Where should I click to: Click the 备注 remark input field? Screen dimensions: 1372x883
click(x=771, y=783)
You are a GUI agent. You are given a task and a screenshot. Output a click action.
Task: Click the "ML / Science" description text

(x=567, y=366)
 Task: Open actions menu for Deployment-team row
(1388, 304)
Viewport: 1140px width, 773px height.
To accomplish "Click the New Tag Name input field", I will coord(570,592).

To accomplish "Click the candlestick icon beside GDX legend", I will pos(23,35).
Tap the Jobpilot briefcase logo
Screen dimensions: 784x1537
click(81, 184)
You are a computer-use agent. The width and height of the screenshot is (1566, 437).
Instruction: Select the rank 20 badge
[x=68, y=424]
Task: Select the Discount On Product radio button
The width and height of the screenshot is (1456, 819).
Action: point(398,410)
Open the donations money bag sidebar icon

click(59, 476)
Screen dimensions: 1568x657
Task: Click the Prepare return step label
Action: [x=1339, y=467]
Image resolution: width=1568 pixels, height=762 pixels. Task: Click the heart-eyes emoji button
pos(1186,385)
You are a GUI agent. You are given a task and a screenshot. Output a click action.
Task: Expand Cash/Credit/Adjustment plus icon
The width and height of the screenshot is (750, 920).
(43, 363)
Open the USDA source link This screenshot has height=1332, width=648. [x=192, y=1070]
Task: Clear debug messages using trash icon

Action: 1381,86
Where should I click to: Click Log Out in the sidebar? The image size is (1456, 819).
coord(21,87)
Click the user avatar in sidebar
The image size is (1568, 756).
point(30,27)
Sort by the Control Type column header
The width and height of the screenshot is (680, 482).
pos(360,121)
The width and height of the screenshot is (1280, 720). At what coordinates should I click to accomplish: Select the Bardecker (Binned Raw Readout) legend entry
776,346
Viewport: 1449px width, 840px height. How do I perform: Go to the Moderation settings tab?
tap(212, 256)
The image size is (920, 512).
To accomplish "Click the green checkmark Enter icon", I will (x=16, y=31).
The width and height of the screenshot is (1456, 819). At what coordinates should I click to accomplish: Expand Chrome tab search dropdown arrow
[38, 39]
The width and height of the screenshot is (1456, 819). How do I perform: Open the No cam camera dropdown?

==============================

▶ [STATED PROBLEM]
Copy every row above word for word, with the same line breaks and spacing.

▶ [EXERCISE RESULT]
Where should I click to: Click the 备注 remark input field? Screen dimensions: 1372x883
click(x=771, y=783)
You are a GUI agent. You are given a task and a screenshot. Output a click action.
Task: Click the "ML / Science" description text

(x=567, y=366)
 Task: Open actions menu for Deployment-team row
(1388, 304)
Viewport: 1140px width, 773px height.
To accomplish "Click the New Tag Name input field", I will coord(570,592).

To accomplish "Click the candlestick icon beside GDX legend", I will pos(23,35).
Tap the Jobpilot briefcase logo
Screen dimensions: 784x1537
click(81, 184)
You are a computer-use agent. The width and height of the screenshot is (1566, 437).
Instruction: Select the rank 20 badge
[x=68, y=424]
Task: Select the Discount On Product radio button
The width and height of the screenshot is (1456, 819).
Action: point(398,410)
Open the donations money bag sidebar icon

click(59, 476)
Screen dimensions: 1568x657
Task: Click the Prepare return step label
Action: [x=1339, y=467]
Image resolution: width=1568 pixels, height=762 pixels. Task: Click the heart-eyes emoji button
pos(1186,385)
You are a GUI agent. You are given a task and a screenshot. Output a click action.
Task: Expand Cash/Credit/Adjustment plus icon
The width and height of the screenshot is (750, 920).
(43, 363)
Open the USDA source link This screenshot has height=1332, width=648. [x=192, y=1070]
Task: Clear debug messages using trash icon

Action: 1381,86
Where should I click to: Click Log Out in the sidebar? The image size is (1456, 819).
coord(21,87)
Click the user avatar in sidebar
The image size is (1568, 756).
point(30,27)
Sort by the Control Type column header
The width and height of the screenshot is (680, 482).
pos(360,121)
The width and height of the screenshot is (1280, 720). At what coordinates should I click to accomplish: Select the Bardecker (Binned Raw Readout) legend entry
776,346
Viewport: 1449px width, 840px height. How do I perform: Go to the Moderation settings tab?
tap(212, 256)
The image size is (920, 512).
To accomplish "Click the green checkmark Enter icon", I will (x=16, y=31).
The width and height of the screenshot is (1456, 819). At what coordinates should I click to accomplish: Expand Chrome tab search dropdown arrow
[38, 39]
The width and height of the screenshot is (1456, 819). How do I perform: Open the No cam camera dropdown?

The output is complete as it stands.